== SUPPLIED MATERIAL ==
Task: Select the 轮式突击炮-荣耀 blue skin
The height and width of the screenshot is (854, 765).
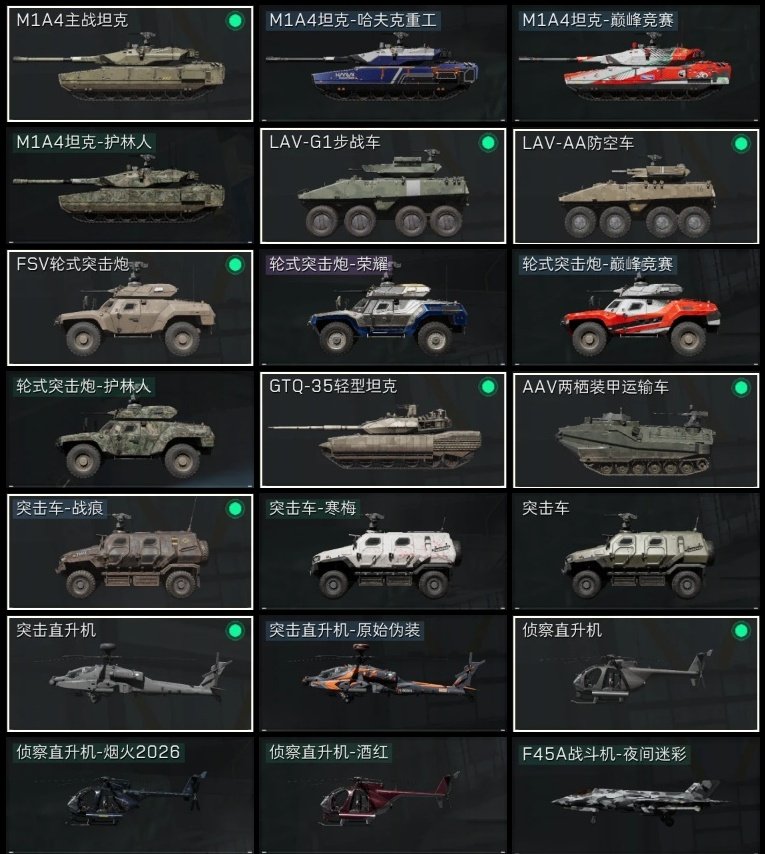Action: point(383,308)
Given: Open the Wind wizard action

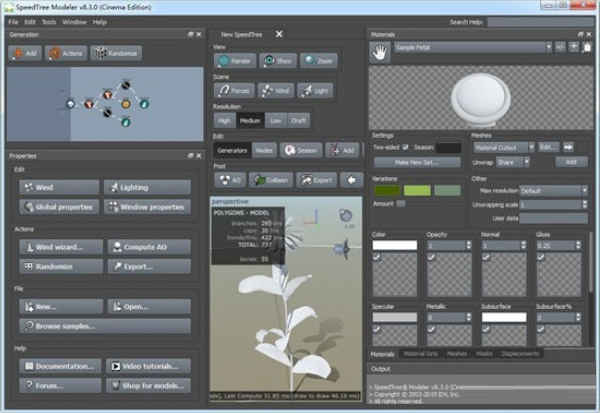Looking at the screenshot, I should (x=60, y=247).
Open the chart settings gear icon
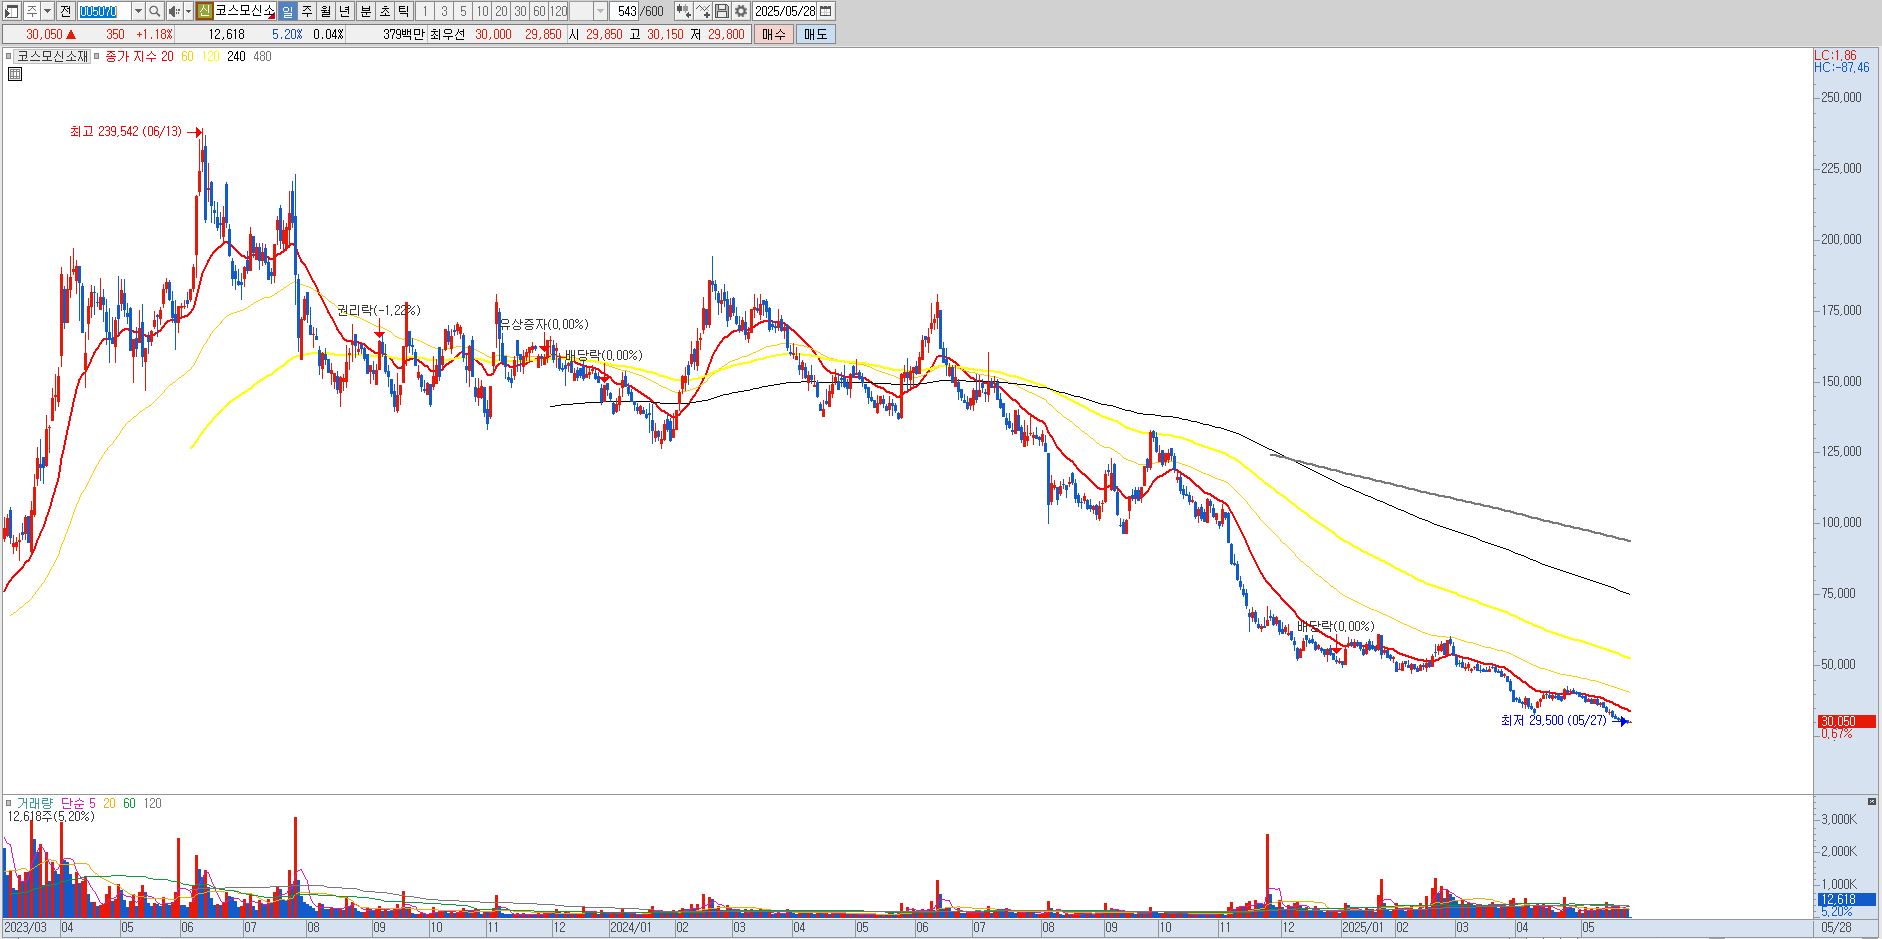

== ABOUT THIS TASK ==
The records above are to be restated exactly, without their pictures.

== SOLUTION TO THE PROBLEM ==
Task: Select the 轮式突击炮-荣耀 blue skin
The height and width of the screenshot is (854, 765).
Action: point(383,308)
Given: Open the Wind wizard action

Looking at the screenshot, I should (x=60, y=247).
Open the chart settings gear icon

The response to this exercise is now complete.